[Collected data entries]
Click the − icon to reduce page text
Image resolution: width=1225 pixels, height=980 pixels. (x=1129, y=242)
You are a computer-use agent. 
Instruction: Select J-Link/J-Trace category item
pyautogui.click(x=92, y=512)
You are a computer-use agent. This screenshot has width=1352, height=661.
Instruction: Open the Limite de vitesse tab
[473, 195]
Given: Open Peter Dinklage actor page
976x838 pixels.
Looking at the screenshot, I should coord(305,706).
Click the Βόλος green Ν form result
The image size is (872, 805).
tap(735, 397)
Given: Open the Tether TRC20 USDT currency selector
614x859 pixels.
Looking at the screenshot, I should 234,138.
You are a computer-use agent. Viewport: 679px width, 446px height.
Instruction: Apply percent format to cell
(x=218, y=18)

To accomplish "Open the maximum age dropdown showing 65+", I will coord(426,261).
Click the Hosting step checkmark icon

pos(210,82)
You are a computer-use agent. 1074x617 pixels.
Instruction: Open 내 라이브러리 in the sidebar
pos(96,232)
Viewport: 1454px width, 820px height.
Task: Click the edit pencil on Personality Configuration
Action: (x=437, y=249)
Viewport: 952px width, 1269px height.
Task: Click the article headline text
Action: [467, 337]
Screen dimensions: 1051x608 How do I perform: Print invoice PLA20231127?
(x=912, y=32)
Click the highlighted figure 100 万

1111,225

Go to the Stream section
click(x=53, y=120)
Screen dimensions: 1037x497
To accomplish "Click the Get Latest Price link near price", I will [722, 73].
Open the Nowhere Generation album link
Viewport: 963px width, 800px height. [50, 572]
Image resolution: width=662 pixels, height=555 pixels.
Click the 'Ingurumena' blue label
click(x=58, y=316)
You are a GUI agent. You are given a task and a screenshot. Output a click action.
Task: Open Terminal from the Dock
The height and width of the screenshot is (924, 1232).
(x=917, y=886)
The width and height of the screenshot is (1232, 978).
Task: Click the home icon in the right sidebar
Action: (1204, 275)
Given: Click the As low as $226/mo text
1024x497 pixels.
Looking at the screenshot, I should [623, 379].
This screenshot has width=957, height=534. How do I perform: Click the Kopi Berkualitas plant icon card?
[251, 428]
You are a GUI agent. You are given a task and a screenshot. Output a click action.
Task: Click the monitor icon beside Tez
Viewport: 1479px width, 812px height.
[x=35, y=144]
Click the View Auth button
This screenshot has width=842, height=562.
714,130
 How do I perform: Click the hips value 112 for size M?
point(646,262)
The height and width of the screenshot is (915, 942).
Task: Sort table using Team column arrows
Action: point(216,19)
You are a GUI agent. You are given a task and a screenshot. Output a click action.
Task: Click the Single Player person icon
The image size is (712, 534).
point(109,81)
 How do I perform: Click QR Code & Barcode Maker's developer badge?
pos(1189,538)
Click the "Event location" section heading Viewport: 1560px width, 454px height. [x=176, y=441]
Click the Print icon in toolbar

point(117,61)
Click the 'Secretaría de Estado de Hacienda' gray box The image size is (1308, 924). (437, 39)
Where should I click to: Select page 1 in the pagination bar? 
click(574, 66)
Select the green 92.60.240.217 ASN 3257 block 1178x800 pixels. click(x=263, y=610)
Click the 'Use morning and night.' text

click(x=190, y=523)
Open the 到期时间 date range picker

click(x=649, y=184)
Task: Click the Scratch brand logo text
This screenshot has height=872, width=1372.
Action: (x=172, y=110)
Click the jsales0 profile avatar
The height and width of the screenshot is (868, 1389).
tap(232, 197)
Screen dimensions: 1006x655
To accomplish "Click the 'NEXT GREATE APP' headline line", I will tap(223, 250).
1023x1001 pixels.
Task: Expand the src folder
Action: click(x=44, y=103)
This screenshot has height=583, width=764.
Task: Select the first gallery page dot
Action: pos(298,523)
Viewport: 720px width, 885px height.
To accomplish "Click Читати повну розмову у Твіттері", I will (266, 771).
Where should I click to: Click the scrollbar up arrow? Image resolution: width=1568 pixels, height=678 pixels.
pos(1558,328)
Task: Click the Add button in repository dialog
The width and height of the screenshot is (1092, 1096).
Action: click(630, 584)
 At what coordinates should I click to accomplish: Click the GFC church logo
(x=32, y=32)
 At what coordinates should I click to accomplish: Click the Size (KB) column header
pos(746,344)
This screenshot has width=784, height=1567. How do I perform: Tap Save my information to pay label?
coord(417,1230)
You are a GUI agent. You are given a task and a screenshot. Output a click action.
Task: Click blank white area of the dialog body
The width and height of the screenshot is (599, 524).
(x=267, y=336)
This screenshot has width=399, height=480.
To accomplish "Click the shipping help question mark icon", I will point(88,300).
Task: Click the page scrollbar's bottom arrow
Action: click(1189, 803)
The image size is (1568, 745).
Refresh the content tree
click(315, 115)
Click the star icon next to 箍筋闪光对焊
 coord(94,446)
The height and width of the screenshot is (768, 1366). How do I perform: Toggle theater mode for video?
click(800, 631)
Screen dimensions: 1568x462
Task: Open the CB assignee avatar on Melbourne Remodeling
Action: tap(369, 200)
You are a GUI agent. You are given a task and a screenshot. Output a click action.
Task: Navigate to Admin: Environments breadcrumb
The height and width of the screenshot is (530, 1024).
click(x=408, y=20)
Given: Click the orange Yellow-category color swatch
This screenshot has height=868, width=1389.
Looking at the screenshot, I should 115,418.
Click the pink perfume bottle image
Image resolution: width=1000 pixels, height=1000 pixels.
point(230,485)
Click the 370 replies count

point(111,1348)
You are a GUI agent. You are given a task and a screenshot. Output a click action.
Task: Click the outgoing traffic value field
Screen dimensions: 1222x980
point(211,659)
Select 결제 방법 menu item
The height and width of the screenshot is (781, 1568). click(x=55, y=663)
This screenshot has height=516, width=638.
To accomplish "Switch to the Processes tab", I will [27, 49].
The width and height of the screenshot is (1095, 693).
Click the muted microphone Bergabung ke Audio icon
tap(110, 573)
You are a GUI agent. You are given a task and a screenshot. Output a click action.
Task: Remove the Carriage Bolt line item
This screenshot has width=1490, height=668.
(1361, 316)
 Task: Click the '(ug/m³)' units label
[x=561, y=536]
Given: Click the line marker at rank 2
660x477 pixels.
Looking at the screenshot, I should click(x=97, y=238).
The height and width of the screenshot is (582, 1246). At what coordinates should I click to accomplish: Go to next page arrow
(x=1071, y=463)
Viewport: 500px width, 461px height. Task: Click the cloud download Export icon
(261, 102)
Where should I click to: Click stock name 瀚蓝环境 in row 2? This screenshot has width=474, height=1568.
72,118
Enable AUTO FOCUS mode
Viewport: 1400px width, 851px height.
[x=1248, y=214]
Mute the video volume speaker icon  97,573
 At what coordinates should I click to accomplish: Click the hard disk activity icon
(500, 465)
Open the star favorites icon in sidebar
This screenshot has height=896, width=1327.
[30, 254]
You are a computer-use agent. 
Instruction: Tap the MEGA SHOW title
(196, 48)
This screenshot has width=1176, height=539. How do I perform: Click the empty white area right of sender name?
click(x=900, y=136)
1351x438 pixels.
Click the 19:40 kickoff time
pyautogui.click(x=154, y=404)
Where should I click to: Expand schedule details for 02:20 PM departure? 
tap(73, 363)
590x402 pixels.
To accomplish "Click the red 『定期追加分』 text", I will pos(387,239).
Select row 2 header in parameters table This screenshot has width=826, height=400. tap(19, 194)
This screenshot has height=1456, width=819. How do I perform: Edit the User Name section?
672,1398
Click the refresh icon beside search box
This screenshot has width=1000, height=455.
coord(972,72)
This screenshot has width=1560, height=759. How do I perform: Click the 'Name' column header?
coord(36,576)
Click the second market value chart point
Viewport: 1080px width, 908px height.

== Task ==
An exact repetition of all the records above is required.

== Output for this task ==
Click the − icon to reduce page text
Image resolution: width=1225 pixels, height=980 pixels. (x=1129, y=242)
You are a computer-use agent. 
Instruction: Select J-Link/J-Trace category item
pyautogui.click(x=92, y=512)
You are a computer-use agent. This screenshot has width=1352, height=661.
Instruction: Open the Limite de vitesse tab
[473, 195]
Given: Open Peter Dinklage actor page
976x838 pixels.
Looking at the screenshot, I should coord(305,706).
Click the Βόλος green Ν form result
The image size is (872, 805).
tap(735, 397)
Given: Open the Tether TRC20 USDT currency selector
614x859 pixels.
Looking at the screenshot, I should 234,138.
You are a computer-use agent. Viewport: 679px width, 446px height.
Instruction: Apply percent format to cell
(x=218, y=18)

To accomplish "Open the maximum age dropdown showing 65+", I will coord(426,261).
Click the Hosting step checkmark icon

pos(210,82)
You are a computer-use agent. 1074x617 pixels.
Instruction: Open 내 라이브러리 in the sidebar
pos(96,232)
Viewport: 1454px width, 820px height.
Task: Click the edit pencil on Personality Configuration
Action: (x=437, y=249)
Viewport: 952px width, 1269px height.
Task: Click the article headline text
Action: [467, 337]
Screen dimensions: 1051x608 How do I perform: Print invoice PLA20231127?
(x=912, y=32)
Click the highlighted figure 100 万

1111,225

Go to the Stream section
click(x=53, y=120)
Screen dimensions: 1037x497
To accomplish "Click the Get Latest Price link near price", I will [722, 73].
Open the Nowhere Generation album link
Viewport: 963px width, 800px height. [50, 572]
Image resolution: width=662 pixels, height=555 pixels.
Click the 'Ingurumena' blue label
click(x=58, y=316)
You are a GUI agent. You are given a task and a screenshot. Output a click action.
Task: Open Terminal from the Dock
The height and width of the screenshot is (924, 1232).
(x=917, y=886)
The width and height of the screenshot is (1232, 978).
Task: Click the home icon in the right sidebar
Action: (1204, 275)
Given: Click the As low as $226/mo text
1024x497 pixels.
Looking at the screenshot, I should [623, 379].
This screenshot has width=957, height=534. How do I perform: Click the Kopi Berkualitas plant icon card?
[251, 428]
You are a GUI agent. You are given a task and a screenshot. Output a click action.
Task: Click the monitor icon beside Tez
Viewport: 1479px width, 812px height.
[x=35, y=144]
Click the View Auth button
This screenshot has width=842, height=562.
714,130
 How do I perform: Click the hips value 112 for size M?
point(646,262)
The height and width of the screenshot is (915, 942).
Task: Sort table using Team column arrows
Action: point(216,19)
You are a GUI agent. You are given a task and a screenshot. Output a click action.
Task: Click the Single Player person icon
The image size is (712, 534).
point(109,81)
 How do I perform: Click QR Code & Barcode Maker's developer badge?
pos(1189,538)
Click the "Event location" section heading Viewport: 1560px width, 454px height. [x=176, y=441]
Click the Print icon in toolbar

point(117,61)
Click the 'Secretaría de Estado de Hacienda' gray box The image size is (1308, 924). (437, 39)
Where should I click to: Select page 1 in the pagination bar? 
click(574, 66)
Select the green 92.60.240.217 ASN 3257 block 1178x800 pixels. click(x=263, y=610)
Click the 'Use morning and night.' text

click(x=190, y=523)
Open the 到期时间 date range picker

click(x=649, y=184)
Task: Click the Scratch brand logo text
This screenshot has height=872, width=1372.
Action: (x=172, y=110)
Click the jsales0 profile avatar
The height and width of the screenshot is (868, 1389).
tap(232, 197)
Screen dimensions: 1006x655
To accomplish "Click the 'NEXT GREATE APP' headline line", I will tap(223, 250).
1023x1001 pixels.
Task: Expand the src folder
Action: click(x=44, y=103)
This screenshot has height=583, width=764.
Task: Select the first gallery page dot
Action: pos(298,523)
Viewport: 720px width, 885px height.
To accomplish "Click Читати повну розмову у Твіттері", I will (266, 771).
Where should I click to: Click the scrollbar up arrow? Image resolution: width=1568 pixels, height=678 pixels.
pos(1558,328)
Task: Click the Add button in repository dialog
The width and height of the screenshot is (1092, 1096).
Action: click(630, 584)
 At what coordinates should I click to accomplish: Click the GFC church logo
(x=32, y=32)
 At what coordinates should I click to accomplish: Click the Size (KB) column header
pos(746,344)
This screenshot has width=784, height=1567. How do I perform: Tap Save my information to pay label?
coord(417,1230)
You are a GUI agent. You are given a task and a screenshot. Output a click action.
Task: Click blank white area of the dialog body
The width and height of the screenshot is (599, 524).
(x=267, y=336)
This screenshot has width=399, height=480.
To accomplish "Click the shipping help question mark icon", I will point(88,300).
Task: Click the page scrollbar's bottom arrow
Action: click(1189, 803)
The image size is (1568, 745).
Refresh the content tree
click(315, 115)
Click the star icon next to 箍筋闪光对焊
 coord(94,446)
The height and width of the screenshot is (768, 1366). How do I perform: Toggle theater mode for video?
click(800, 631)
Screen dimensions: 1568x462
Task: Open the CB assignee avatar on Melbourne Remodeling
Action: tap(369, 200)
You are a GUI agent. You are given a task and a screenshot. Output a click action.
Task: Navigate to Admin: Environments breadcrumb
The height and width of the screenshot is (530, 1024).
click(x=408, y=20)
Given: Click the orange Yellow-category color swatch
This screenshot has height=868, width=1389.
Looking at the screenshot, I should 115,418.
Click the pink perfume bottle image
Image resolution: width=1000 pixels, height=1000 pixels.
point(230,485)
Click the 370 replies count

point(111,1348)
You are a GUI agent. You are given a task and a screenshot. Output a click action.
Task: Click the outgoing traffic value field
Screen dimensions: 1222x980
point(211,659)
Select 결제 방법 menu item
The height and width of the screenshot is (781, 1568). click(x=55, y=663)
This screenshot has height=516, width=638.
To accomplish "Switch to the Processes tab", I will [27, 49].
The width and height of the screenshot is (1095, 693).
Click the muted microphone Bergabung ke Audio icon
tap(110, 573)
You are a GUI agent. You are given a task and a screenshot. Output a click action.
Task: Remove the Carriage Bolt line item
This screenshot has width=1490, height=668.
(1361, 316)
 Task: Click the '(ug/m³)' units label
[x=561, y=536]
Given: Click the line marker at rank 2
660x477 pixels.
Looking at the screenshot, I should click(x=97, y=238).
The height and width of the screenshot is (582, 1246). At what coordinates should I click to accomplish: Go to next page arrow
(x=1071, y=463)
Viewport: 500px width, 461px height. Task: Click the cloud download Export icon
(261, 102)
Where should I click to: Click stock name 瀚蓝环境 in row 2? This screenshot has width=474, height=1568.
72,118
Enable AUTO FOCUS mode
Viewport: 1400px width, 851px height.
[x=1248, y=214]
Mute the video volume speaker icon  97,573
 At what coordinates should I click to accomplish: Click the hard disk activity icon
(500, 465)
Open the star favorites icon in sidebar
This screenshot has height=896, width=1327.
[30, 254]
You are a computer-use agent. 
Instruction: Tap the MEGA SHOW title
(196, 48)
This screenshot has width=1176, height=539. How do I perform: Click the empty white area right of sender name?
click(x=900, y=136)
1351x438 pixels.
Click the 19:40 kickoff time
pyautogui.click(x=154, y=404)
Where should I click to: Expand schedule details for 02:20 PM departure? 
tap(73, 363)
590x402 pixels.
To accomplish "Click the red 『定期追加分』 text", I will pos(387,239).
Select row 2 header in parameters table This screenshot has width=826, height=400. tap(19, 194)
This screenshot has height=1456, width=819. How do I perform: Edit the User Name section?
672,1398
Click the refresh icon beside search box
This screenshot has width=1000, height=455.
coord(972,72)
This screenshot has width=1560, height=759. How do I perform: Click the 'Name' column header?
coord(36,576)
Click the second market value chart point
Viewport: 1080px width, 908px height.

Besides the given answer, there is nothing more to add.